Tüm bu verileri ve STK’ların bu alanda yaptığı çalışmaları tam da bu tür yaptırım süreçleri üzerinden yeniden düşünmek, iklim/çevre adaleti denilen ilkenin içeriğini doldurmada önemli bir yer tutabilir. Şirketler ve devletler açısından bir sermaye maliyeti olarak görülen toplum sağlığı ancak emperyalist kapitalist iş bölümü çerçevesinde yeni bir yapılanma, yeni yatırım hamleleri söz konusu olduğunda gündeme geliyor; STK raporlarından yeni yasal düzenlemelere, siyasi partilerin söylemlerinden ana akım basına kendine ancak ülkelerin sermaye birikim modellerindeki değişikliklerle ilişkisi oranında yer bulabiliyor. Kömür-hava kirliliği ilişkisindeki bu durumu en son koronavirüs salgını-evden çalışma ilişkisinde de görebiliriz.

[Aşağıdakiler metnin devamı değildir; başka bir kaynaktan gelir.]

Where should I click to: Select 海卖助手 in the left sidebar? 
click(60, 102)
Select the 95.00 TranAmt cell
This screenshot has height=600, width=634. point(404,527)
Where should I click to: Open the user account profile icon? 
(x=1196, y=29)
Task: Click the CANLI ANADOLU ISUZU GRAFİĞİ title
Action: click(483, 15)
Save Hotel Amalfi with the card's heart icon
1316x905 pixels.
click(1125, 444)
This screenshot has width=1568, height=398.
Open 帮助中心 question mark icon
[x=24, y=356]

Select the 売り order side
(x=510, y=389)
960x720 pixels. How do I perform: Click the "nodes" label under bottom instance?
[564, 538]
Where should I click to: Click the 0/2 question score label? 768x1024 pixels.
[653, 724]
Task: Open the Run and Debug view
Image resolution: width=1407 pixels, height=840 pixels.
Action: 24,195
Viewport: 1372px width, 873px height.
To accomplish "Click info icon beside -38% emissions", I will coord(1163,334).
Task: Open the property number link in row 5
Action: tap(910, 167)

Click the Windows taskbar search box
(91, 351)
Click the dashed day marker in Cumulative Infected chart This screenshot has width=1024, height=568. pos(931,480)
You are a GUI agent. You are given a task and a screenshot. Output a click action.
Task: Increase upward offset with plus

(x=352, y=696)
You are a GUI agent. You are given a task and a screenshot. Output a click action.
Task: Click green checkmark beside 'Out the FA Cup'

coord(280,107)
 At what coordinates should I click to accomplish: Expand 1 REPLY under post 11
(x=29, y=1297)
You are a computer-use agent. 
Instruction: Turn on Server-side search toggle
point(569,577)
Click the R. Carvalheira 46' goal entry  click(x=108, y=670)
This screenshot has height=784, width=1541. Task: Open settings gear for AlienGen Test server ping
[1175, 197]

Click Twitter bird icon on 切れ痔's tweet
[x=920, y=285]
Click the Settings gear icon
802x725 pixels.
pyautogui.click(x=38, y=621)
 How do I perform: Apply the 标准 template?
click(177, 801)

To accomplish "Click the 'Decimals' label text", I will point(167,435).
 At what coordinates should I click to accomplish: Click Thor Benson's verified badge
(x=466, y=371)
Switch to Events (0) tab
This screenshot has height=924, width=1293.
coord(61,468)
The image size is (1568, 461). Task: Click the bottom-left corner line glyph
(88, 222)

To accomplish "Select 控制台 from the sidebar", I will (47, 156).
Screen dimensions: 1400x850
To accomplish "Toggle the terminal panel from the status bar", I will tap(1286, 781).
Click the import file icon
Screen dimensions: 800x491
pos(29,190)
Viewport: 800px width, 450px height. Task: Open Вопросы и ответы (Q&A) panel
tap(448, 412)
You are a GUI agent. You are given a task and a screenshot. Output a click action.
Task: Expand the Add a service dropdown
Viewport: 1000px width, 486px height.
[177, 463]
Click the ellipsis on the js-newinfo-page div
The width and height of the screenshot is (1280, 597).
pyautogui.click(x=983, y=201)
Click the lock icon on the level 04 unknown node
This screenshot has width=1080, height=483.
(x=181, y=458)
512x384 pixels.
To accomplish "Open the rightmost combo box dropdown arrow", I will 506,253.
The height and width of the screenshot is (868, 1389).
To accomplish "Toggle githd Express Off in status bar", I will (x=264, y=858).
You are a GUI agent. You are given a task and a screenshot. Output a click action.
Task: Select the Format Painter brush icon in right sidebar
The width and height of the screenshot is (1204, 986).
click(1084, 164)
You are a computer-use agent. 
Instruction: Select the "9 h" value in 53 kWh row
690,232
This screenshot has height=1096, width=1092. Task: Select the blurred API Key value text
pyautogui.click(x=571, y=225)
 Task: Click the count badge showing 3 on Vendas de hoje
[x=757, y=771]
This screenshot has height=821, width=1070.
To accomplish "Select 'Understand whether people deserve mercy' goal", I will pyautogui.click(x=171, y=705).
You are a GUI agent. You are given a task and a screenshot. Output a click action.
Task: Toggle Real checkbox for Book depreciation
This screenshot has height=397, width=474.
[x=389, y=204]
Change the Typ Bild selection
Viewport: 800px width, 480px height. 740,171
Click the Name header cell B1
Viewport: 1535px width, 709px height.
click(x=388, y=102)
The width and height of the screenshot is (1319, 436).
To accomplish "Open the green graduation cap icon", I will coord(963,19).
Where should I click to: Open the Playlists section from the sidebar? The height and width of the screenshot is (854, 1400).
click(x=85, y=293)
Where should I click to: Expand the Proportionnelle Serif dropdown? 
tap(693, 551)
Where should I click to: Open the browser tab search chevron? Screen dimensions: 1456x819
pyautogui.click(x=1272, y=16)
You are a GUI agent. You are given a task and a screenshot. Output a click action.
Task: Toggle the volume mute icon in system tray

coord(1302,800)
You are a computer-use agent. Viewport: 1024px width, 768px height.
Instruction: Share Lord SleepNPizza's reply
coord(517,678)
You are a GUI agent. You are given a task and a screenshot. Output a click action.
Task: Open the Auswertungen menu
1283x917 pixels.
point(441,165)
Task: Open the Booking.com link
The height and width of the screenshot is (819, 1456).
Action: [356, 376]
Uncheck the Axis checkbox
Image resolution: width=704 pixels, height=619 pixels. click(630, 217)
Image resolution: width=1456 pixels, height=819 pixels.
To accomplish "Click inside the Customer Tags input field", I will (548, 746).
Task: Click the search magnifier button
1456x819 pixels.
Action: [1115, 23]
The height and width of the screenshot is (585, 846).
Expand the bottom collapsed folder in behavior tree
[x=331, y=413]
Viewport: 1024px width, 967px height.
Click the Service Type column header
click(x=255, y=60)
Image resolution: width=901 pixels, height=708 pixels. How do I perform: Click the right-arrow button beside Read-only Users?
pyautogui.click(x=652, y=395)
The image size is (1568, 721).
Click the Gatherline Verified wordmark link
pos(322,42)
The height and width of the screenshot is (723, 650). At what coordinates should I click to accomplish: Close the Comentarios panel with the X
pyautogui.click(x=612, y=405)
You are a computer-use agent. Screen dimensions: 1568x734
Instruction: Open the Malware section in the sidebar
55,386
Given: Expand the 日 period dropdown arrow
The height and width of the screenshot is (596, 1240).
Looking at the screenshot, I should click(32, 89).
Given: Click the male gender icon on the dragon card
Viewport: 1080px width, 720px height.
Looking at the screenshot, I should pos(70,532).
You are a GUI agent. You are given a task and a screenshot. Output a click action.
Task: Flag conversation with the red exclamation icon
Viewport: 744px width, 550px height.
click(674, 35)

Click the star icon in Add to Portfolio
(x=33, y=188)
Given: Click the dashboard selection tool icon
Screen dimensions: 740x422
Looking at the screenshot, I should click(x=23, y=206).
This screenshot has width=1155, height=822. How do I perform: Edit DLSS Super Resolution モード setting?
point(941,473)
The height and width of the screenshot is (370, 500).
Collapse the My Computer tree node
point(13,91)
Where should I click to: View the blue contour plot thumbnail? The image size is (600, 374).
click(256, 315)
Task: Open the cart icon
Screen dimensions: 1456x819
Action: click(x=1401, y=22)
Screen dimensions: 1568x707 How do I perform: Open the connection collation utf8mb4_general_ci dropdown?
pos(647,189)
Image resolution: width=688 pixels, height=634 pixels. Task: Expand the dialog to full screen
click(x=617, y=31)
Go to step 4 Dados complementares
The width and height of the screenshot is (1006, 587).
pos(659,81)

Antikapitalist olmayan bir politik ekoloji yaklaşımı, antiemperyalist tutum kılıfıyla bu verileri ve raporları mücadelesinde bir propaganda aracına dönüştürmeyip kuşku ve düşmanlıkla yaklaştığında şovenist ve milliyetçi bir çizgiye savrulmaktan kurtulamaz. İklim/çevre adaleti hareketleri tam da bu nedenle taleplerini enternasyonal bir yaklaşımla net ilkeler çerçevesinde belirlemeli.

Sermayenin, üretici güçlerini “sürdürme” ve üretim araçlarını geliştirme süreci yalnızca daha verimli (kârlı) üretime odaklanmaz. Örneğin üretici güçlerden biri olarak doğadan elde ettiği enerjiyi, doğanın kendini yenilemesine, sürdürmesine, uğradığı hasarı en azından kısa vadede telafi etmesine imkan verecek bir tarzda elde etmek için enerji dönüşümünü de bu gelişimin bir parçası olarak planlıyor. Tek amacı kârını garanti etmek olan sermayeyi buna iten bir sebep elbette doğanın uğradığı hasarın neden olduğu sermaye maliyetlerindeki artışın önüne geçmek.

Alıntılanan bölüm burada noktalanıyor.